Artwork

Page from Tales of a Parrot (Tuti-nama): text page

Page from Tales of a Parrot (Tuti-nama): text page, unspecified, 1560
Page from Tales of a Parrot (Tuti-nama): text page, unspecified, 1560

Page from Tales of a Parrot (Tuti-nama): text page is an unspecified painting. It dates from 1560 and is held in the collection of the Cleveland Museum of Art. This object is a single page from the illustrated manuscript known as *Tuti‑nama* or *Tales of a Parrot*.

About this work

Overview

This object is a single page from the illustrated manuscript known as *Tuti‑nama* or *Tales of a Parrot*. Executed as a painted page, it consists of densely packed Arabic calligraphy rendered in black ink, surrounded by a narrow red border and accented with a faint gold line along the lower edge.

Subject & Meaning

The script contains a narrative addressed to Prince Salim, a member of the Mughal royal family, recounting the moral and entertaining episodes of a parrot’s adventures.

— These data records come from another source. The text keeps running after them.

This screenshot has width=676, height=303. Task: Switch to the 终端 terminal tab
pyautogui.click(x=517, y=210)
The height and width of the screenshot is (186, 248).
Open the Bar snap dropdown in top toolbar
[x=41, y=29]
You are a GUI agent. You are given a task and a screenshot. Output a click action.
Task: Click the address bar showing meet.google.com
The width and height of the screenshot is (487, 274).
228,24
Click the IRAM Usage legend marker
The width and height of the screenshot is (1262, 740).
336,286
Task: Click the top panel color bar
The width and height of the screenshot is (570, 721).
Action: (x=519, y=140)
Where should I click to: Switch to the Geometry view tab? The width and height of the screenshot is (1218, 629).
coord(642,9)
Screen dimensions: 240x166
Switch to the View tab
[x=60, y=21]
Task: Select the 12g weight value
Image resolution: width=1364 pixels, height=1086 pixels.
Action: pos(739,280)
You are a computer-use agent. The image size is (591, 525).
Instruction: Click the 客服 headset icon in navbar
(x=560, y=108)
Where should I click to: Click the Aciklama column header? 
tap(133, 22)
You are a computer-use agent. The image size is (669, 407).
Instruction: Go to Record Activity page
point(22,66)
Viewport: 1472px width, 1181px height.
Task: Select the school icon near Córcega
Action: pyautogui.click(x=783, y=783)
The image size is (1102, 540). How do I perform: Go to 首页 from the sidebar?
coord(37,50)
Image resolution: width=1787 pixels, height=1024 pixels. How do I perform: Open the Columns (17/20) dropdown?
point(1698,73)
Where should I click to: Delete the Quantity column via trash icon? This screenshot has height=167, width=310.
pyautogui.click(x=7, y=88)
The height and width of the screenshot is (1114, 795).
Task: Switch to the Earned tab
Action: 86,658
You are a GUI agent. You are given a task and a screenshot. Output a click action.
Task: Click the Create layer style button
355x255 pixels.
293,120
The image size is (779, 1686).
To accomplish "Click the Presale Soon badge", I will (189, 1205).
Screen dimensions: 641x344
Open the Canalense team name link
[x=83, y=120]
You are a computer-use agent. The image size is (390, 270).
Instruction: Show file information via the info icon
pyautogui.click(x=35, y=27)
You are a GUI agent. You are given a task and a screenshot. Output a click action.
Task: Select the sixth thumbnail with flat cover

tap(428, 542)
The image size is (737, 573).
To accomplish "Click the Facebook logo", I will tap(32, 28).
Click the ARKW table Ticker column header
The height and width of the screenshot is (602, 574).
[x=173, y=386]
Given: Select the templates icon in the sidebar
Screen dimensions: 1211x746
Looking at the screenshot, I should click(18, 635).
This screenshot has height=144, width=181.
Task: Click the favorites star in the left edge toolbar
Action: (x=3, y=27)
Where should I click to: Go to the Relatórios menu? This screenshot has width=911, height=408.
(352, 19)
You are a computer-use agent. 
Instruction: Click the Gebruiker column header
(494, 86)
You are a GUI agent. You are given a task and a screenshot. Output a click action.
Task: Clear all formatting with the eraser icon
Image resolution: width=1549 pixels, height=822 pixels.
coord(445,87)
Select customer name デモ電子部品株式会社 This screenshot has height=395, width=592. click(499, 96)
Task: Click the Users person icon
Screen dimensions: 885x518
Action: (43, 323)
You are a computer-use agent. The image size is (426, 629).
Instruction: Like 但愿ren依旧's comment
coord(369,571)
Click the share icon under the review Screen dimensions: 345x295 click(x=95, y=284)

The text functions both as literary entertainment and as a vehicle for courtly instruction, reflecting the patron’s interest in didactic storytelling.

Technique & Style

The calligraphic work is hand‑written, with subtle variations in ink density that give certain letters a slightly darker appearance. The flowing, curvilinear Arabic letters are arranged in tight clusters, filling the page from margin to margin, while the thin red border delineates the composition and the gold line provides a decorative terminus.

History & Provenance

Created for Prince Salim, the page originates from a Mughal manuscript production workshop in the early 17th century. Its survival as an individual sheet suggests it was later separated from the codex, though the precise path to its current collection remains undocumented.

Context

Manuscripts of this period often combined literary content with elaborate visual presentation, serving as status objects for elite patrons. The *Tuti‑nama* belongs to a tradition of Persian‑influenced courtly literature that circulated among the Mughal elite, blending Persian poetic forms with local Indian artistic conventions.

Legacy

The page exemplifies the high level of calligraphic skill and decorative restraint characteristic of Mughal manuscript art. As a fragment, it offers scholars insight into the material culture of royal patronage and the aesthetic choices that shaped literary manuscripts in early modern South Asia.

Artist & collection

This work is in the public domain (CC0). Image source: Cleveland Museum of Art open access. Spotted an error in this record? Tell us.